I went back to my Dad. “So, what was it that you had a problem with regarding ‘Truth’?”

“How does one define ‘Truth’ anyway? It can mean different things to different people,” he said.

“Well, how would you define ‘Truth’ for you?” I asked.

“I’m not sure. That’s a good question.”

“It’s an important question,” I emphasized.

“I guess living ethically and morally—“

“That’s just societal brainwashing,” I interjected. I couldn’t let my Dad get off so easy after having to put up with all the Obama cheerleading and the shearing, uh, shoring of wool off my lower back each week.

“Living ethically and morally according to my own principles regarding myself and relating to others,” he came back.

“Okay. So let’s call that ‘Your Truth.’ So imagine you go to a family event. Can you see how relating with others ethically and morally according to your own principles would be an important thing for you?” I was leading him on, just like I do the men at the bars who I coax home to my place and then Dahmer them. While I was more in the mood to eat veggie rolls than human flesh, I was getting ready for my father to explore the taste of his own understanding of Truth.

“Sure.”

“Let’s say you found yourself sacrificing your personal morals in order to deal with some jackass relative. Can you see how this would be in direct violation of ‘Your Truth’ and how regardless of whether you were ‘socially correct’ in dealing with this moron, you would feel frustrated because you fell out of living ‘Your Truth’?”

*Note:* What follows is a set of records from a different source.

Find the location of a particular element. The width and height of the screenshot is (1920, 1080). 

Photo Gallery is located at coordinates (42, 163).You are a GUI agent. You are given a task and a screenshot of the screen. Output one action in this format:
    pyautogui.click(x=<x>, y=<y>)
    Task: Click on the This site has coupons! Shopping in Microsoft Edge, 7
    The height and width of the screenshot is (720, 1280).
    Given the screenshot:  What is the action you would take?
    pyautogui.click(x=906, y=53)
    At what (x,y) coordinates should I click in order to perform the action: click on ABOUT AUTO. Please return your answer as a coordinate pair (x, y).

“I can see that,” he said.

“And can you see how you being a gym teacher for thirty-one years had little to really do with Who You Are and living ‘Your Truth’? How whether you stayed connected to ‘Your Truth’ or not was irrespective of the job you were performing? Sure, some jobs or activities can make it easier for us to stay connected to ‘Our Truth,’ but what we actually do is pretty irrelevant to living Truth.” I thought I’d take a sledgehammer to his sense of “Self” while I had him on the ropes.

My Dad got it. I went on. “It’s not saying that family is not important to you but if you were not living your personal ethics and morals with your family, could you see how that would be living in a Hell of sorts?” He agreed. “So maybe we can say ‘Enlightenment’ is just: LIVING YOUR TRUTH REGARDLESS OF THE SITUATION. If you can stay connected to ‘Your Truth’ in any situation, then perhaps you are living Enlightenment.”

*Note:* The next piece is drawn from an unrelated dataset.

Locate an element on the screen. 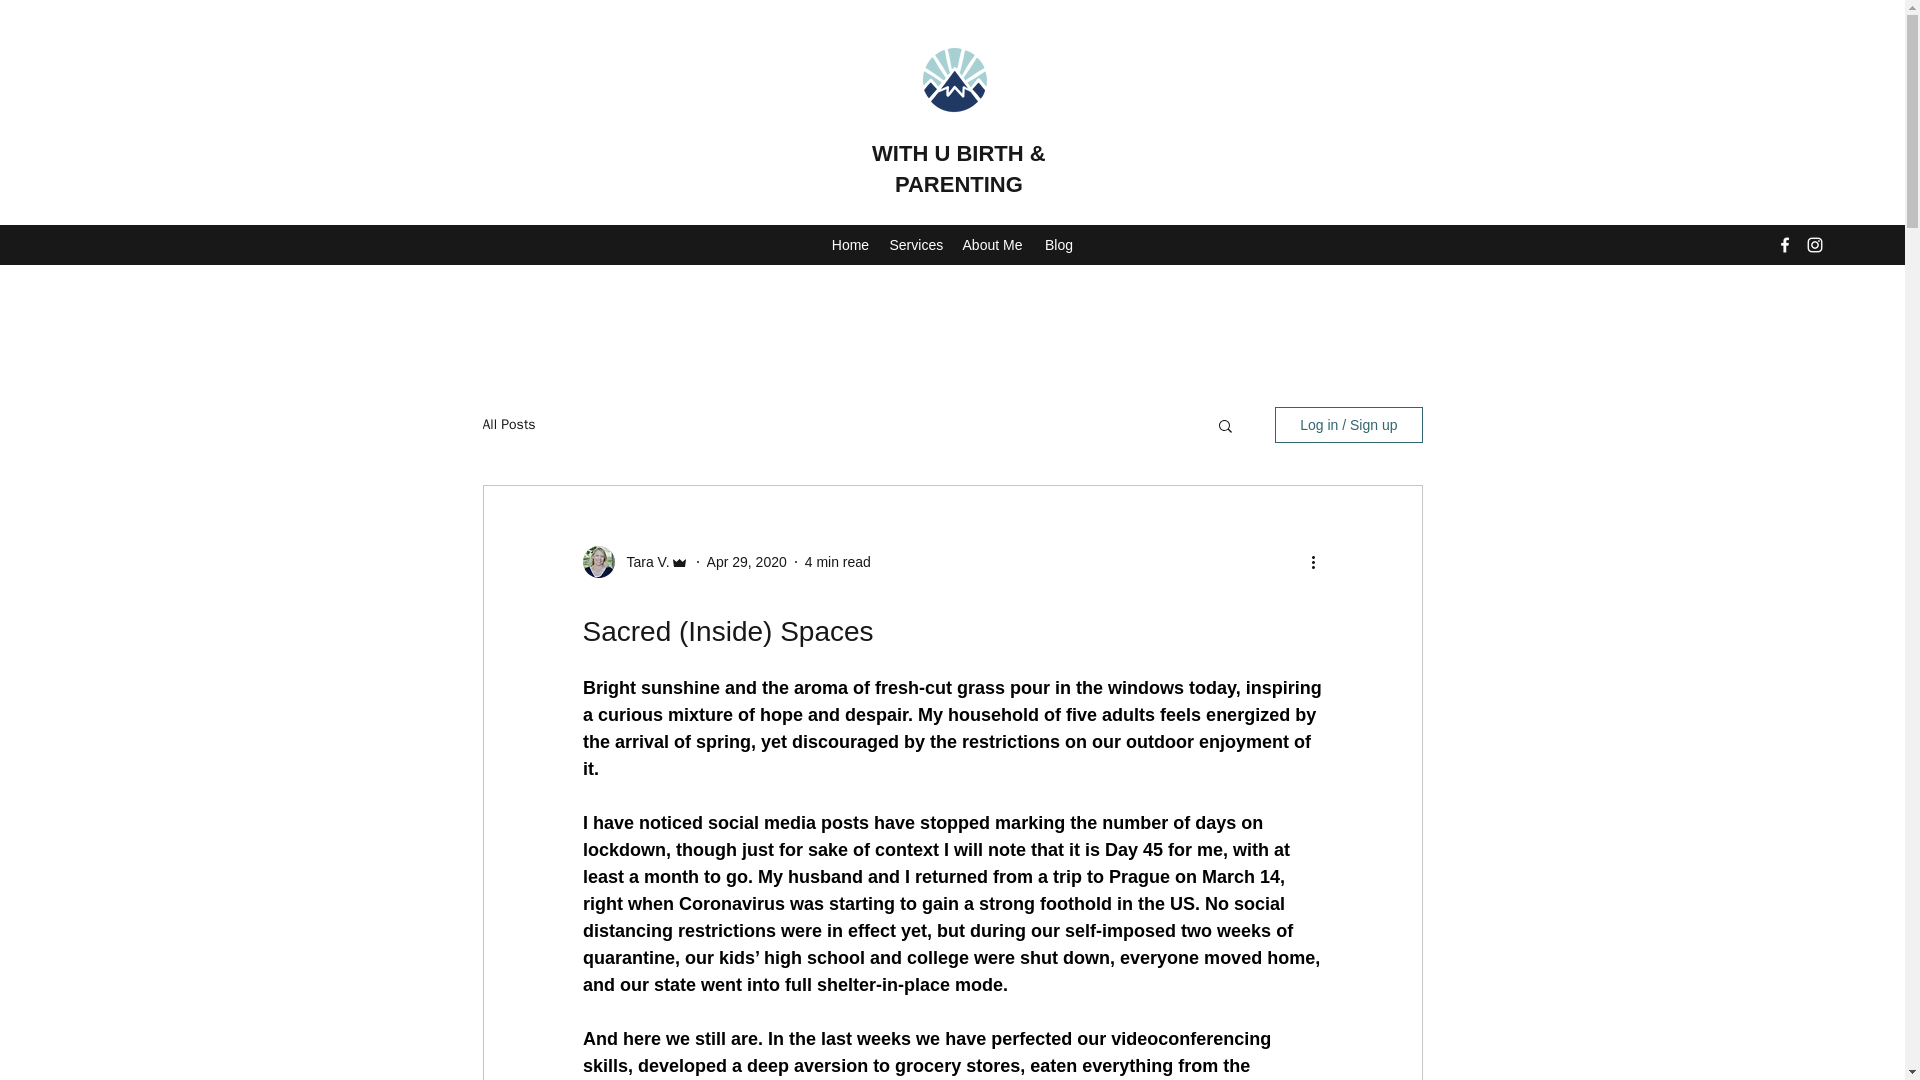 The height and width of the screenshot is (1080, 1920). About Me is located at coordinates (992, 245).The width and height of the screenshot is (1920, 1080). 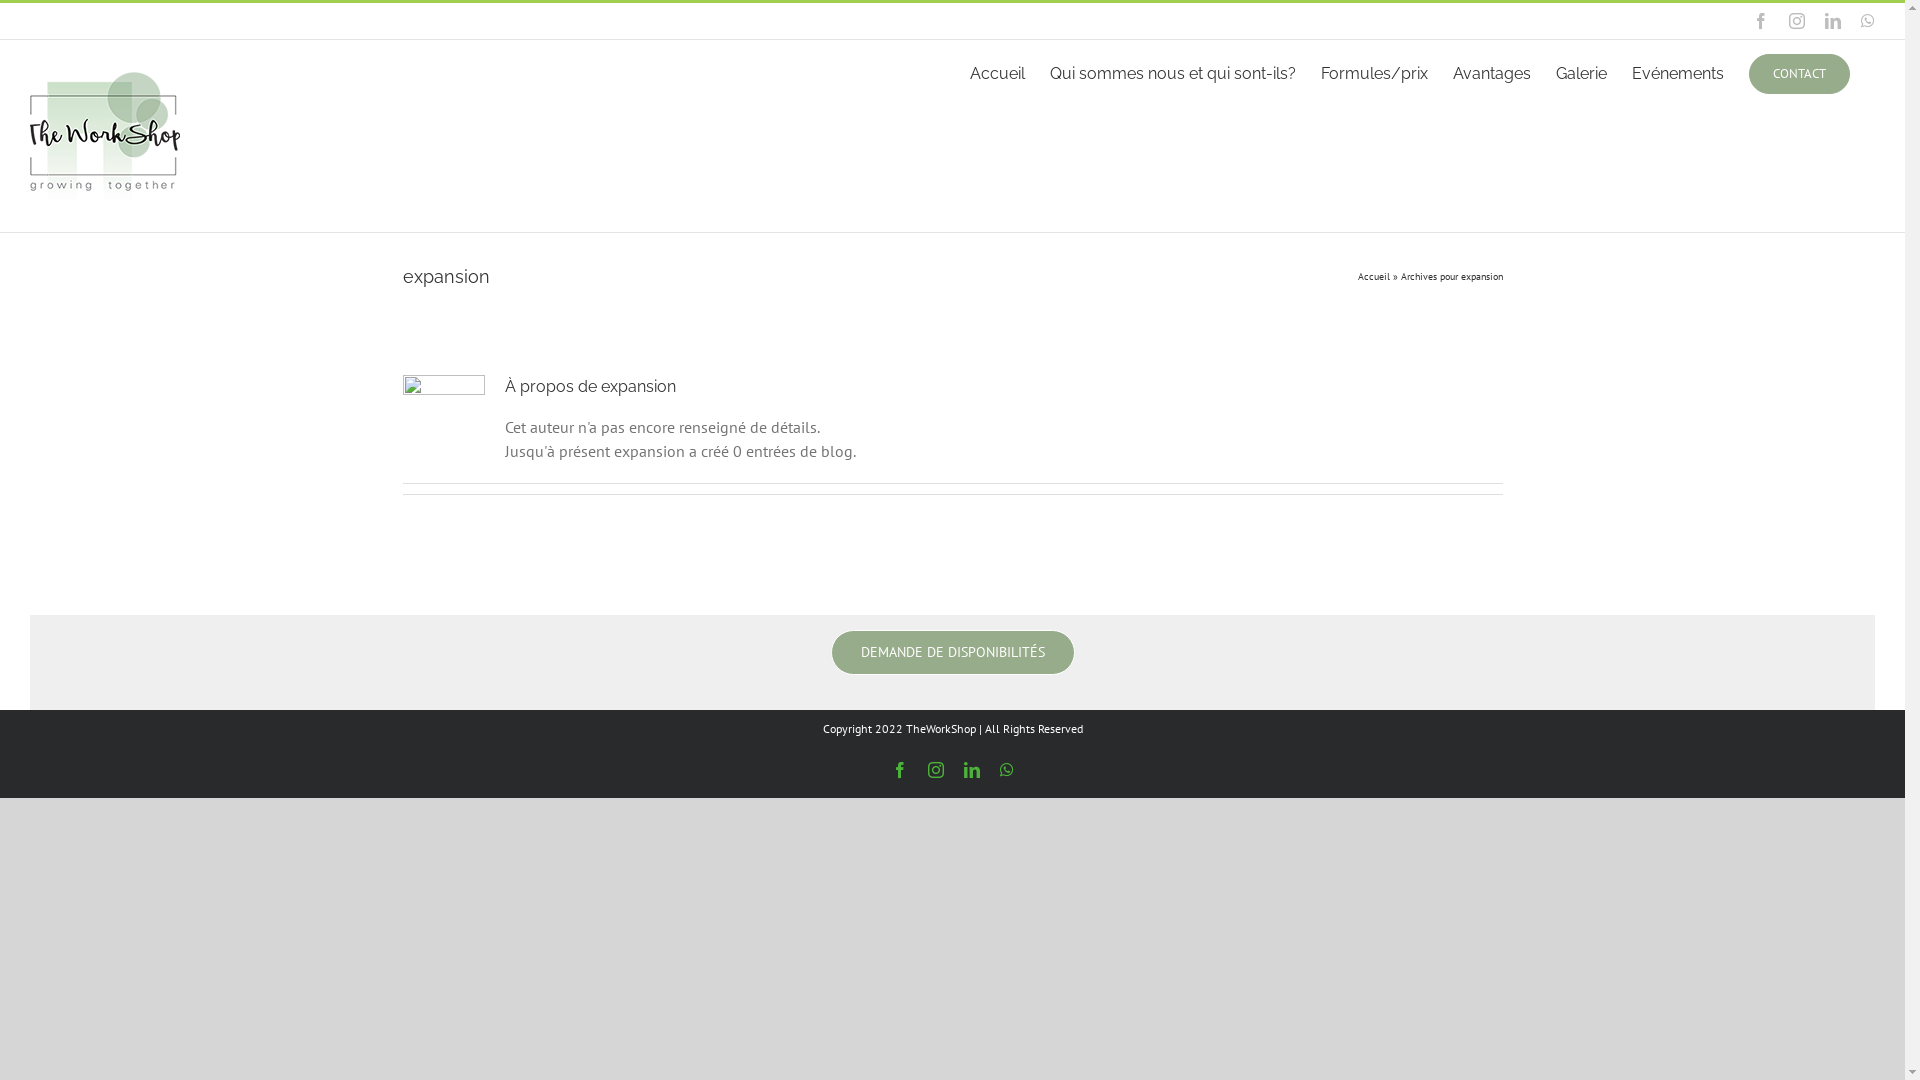 I want to click on Accueil, so click(x=1374, y=276).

My Dad took in that last bit and after a slight pause of reflection concluded, “That makes sense to me.”

I had managed to boil down a complicated subject, essentially “What is Truth?” and take it out of the world of philosophers and into the realm of, “So how do I apply this in the real world?” for my Dad. I have seen all too often, and a problem my Dad voiced regarding Jed McKenna, how many “teachers” only share impractical philosophy with their students, more concerned with how “wise” they appear in their students’ eyes than performing the true role of a teacher of helping clear his students’ lenses of all distortion and allowing them to see the Truth for themselves.

We also talked about how the guru’s job—not that McKenna signed up to be anyone’s guru—was about bringing his students to a place of clearer understanding, not being an upright citizen or believing in non-violence or some other saintly archetype of “guru” that we have created out of our imagination. If they did this, which for me Jed McKenna did, then they have served their purpose and whether they rob hubcaps or sit in the Vatican and molest little boys is immaterial to what I have to gain from them.

While McKenna may come across at times as arrogant, I have found his teachings very valuable in breaking down a lot of the bullshit that perhaps even I had swallowed regarding spirituality and enlightenment. On reflection, I wondered whether I was coming to the defense of not just Jed McKenna but also myself for the seeming arrogance that may on occasion slip into my writing and teachings when I find myself frustrated with how stupid everyone is compared to me.

Our conversation felt much better than my usual way of dealing with my frustration that these old fools couldn’t seem to grasp a basic concept of spirituality and thus could never understand me or my path and responding with something like, “It’s amazing that you have thirty more years of life experience than me and have the spiritual development of a 2-year old.” Which reminds me of when in high school my English teacher Mr. Lange told me, “You have the maturity of a 3-year old chimpanzee.” Mr. Lange ended up getting in trouble for his comment when the Chimpanzee’s Are People Too (CAPT) organization filed a complaint that comparing chimpanzees to a moron like myself was insulting to chimpanzees. I didn’t pay their comment any heed, as I was too busy swinging around the room with a banana in my hand while throwing my feces at everyone in range.

REFLECTION:

What is “Your Truth”? Forget about what you think it “should” be according to your church or family or the latest New-Age book you espouse. Is there anything more important to you than living “Your Truth”? How does your work and/or other activities reflect “Your Truth”? Can you bring “Your Truth” into everything you do? What would that be like?

MEDITATION:

Pick a phrase or a few words or an image or a feeling to represent “Your Truth.” Imagine yourself going through your day and regardless of what occurs—you miss the bus, you bump into a difficult person, you step in a puddle, you are complimented for a job well done—are you still living “Your Truth” during the rollercoaster called Life? Or did you stray from being in “Your Truth” because of a difficult person or difficult situation or did a huge compliment shift you to living in Ego over Truth? What would your life be like if you lived constantly in “Your Truth”? Can you think of something more important that that?